Autospectra of LP power (A,
B), coherence spectra between STN12 and GPi12
(C, D), and respective phase spectra
(E, F) after withdrawal
(A, C, E) or reinstitution
(B, D, F) of
levodopa. Data pooled from all records at rest in four patients with
Parkinson's disease (over 6 experimental sessions). Off medication,
there is coherence between STN12 and GPi12 at ~6 and 20 Hz.
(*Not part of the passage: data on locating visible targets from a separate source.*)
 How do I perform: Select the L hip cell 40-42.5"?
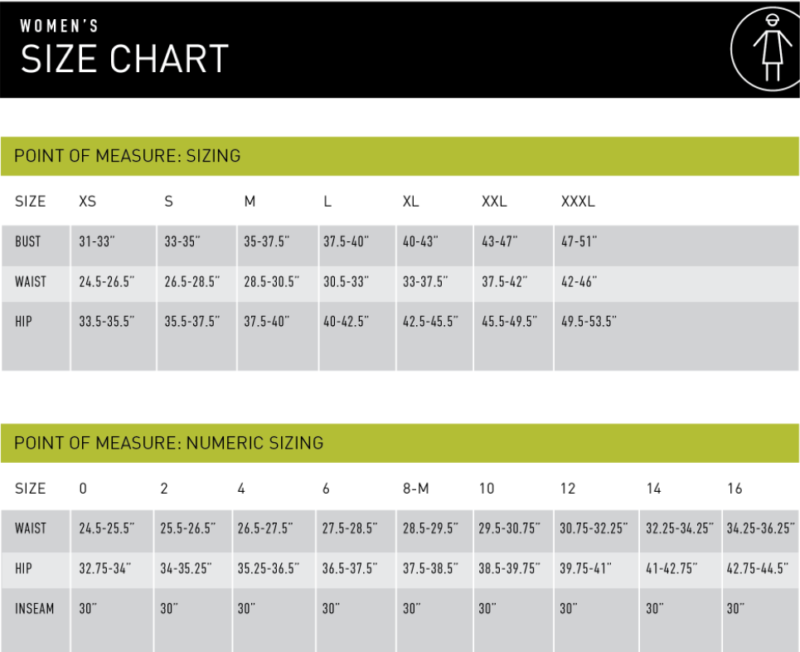(357, 336)
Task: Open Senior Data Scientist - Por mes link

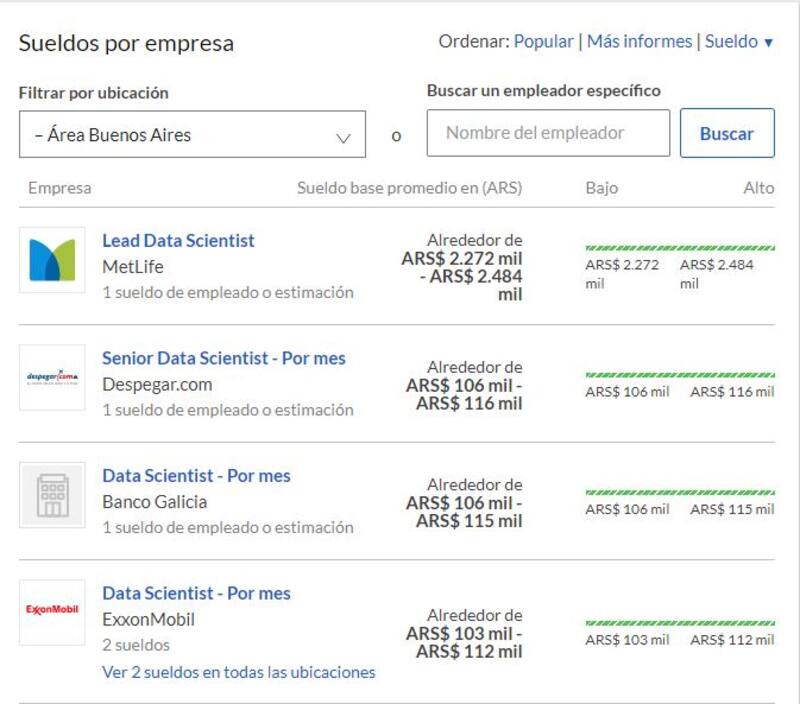Action: 223,358
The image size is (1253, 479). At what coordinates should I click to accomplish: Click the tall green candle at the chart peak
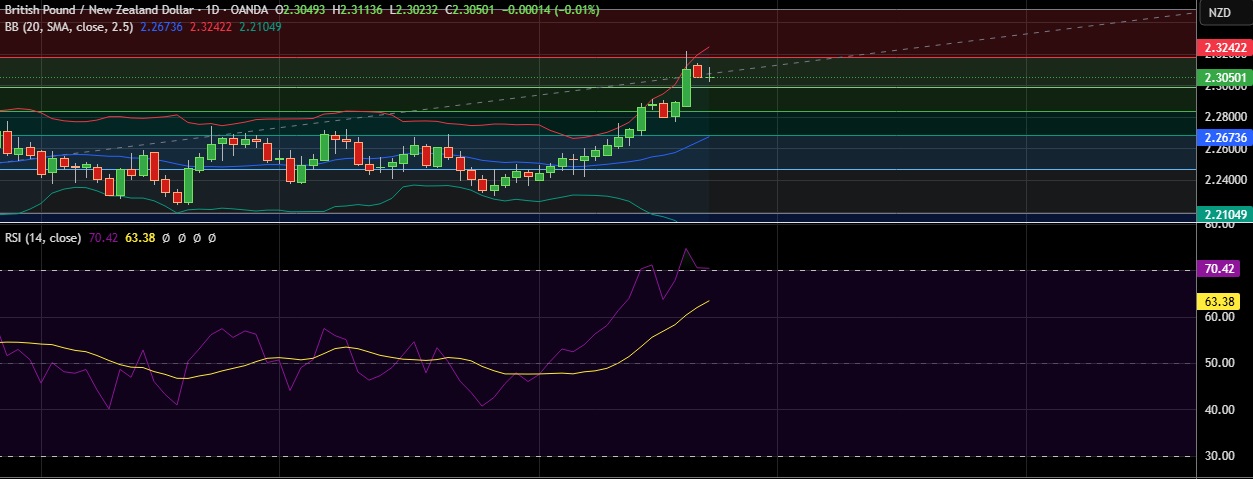(x=686, y=87)
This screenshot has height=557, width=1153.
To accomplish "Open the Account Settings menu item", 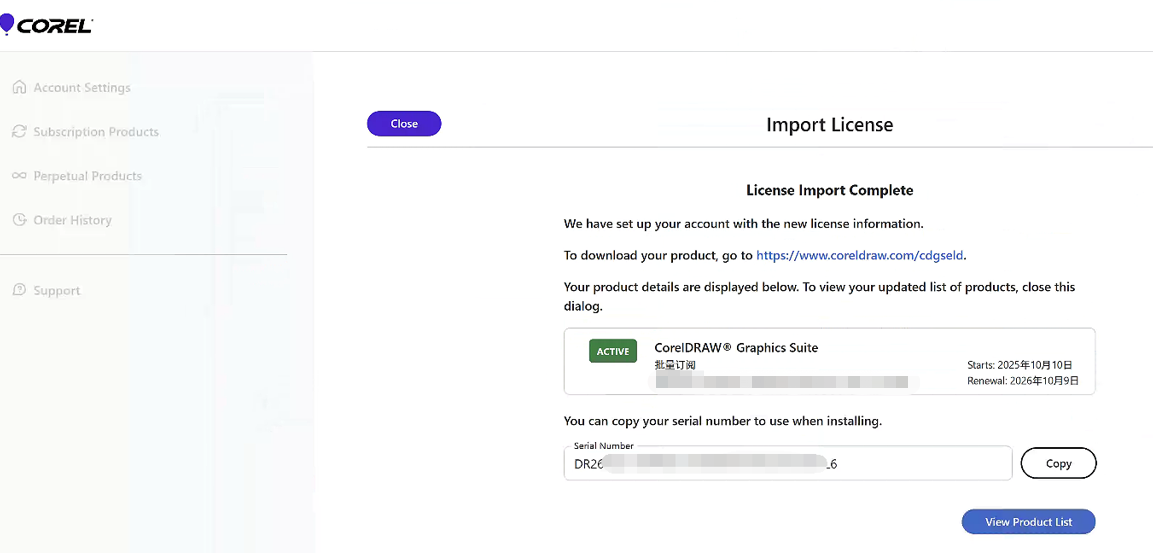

Regression analysis of phase suggested that STN led GPi by 50 ± 19 msec from 3.9 to 11.7 Hz (r2 = 0.853; p = 0.0004), whereas GPi led STN by
20 ± 5 msec from 11.7 to 27.3 Hz
(r2 = 0.851;
p < 0.0001). It should be noted that the 95%
confidence limits for these and ensuing temporal differences were
broad, although they never encompassed zero. The low-frequency activity
is reduced on treatment when a peak appears at ~70 Hz in the
autospectrum of STN12 (B) and coherence spectrum
(D). STN led GPi by 31 ± 6 msec
(r2 = 0.928;
p < 0.0001). In this and Figure 5, phase is shown
in black (rather than gray) when it met
criteria for measurement as defined in Materials and Methods, bin size
is 0.98 Hz, and vertical bars and thin
lines are 95% CL in power spectra and in coherence and phase
spectra, respectively.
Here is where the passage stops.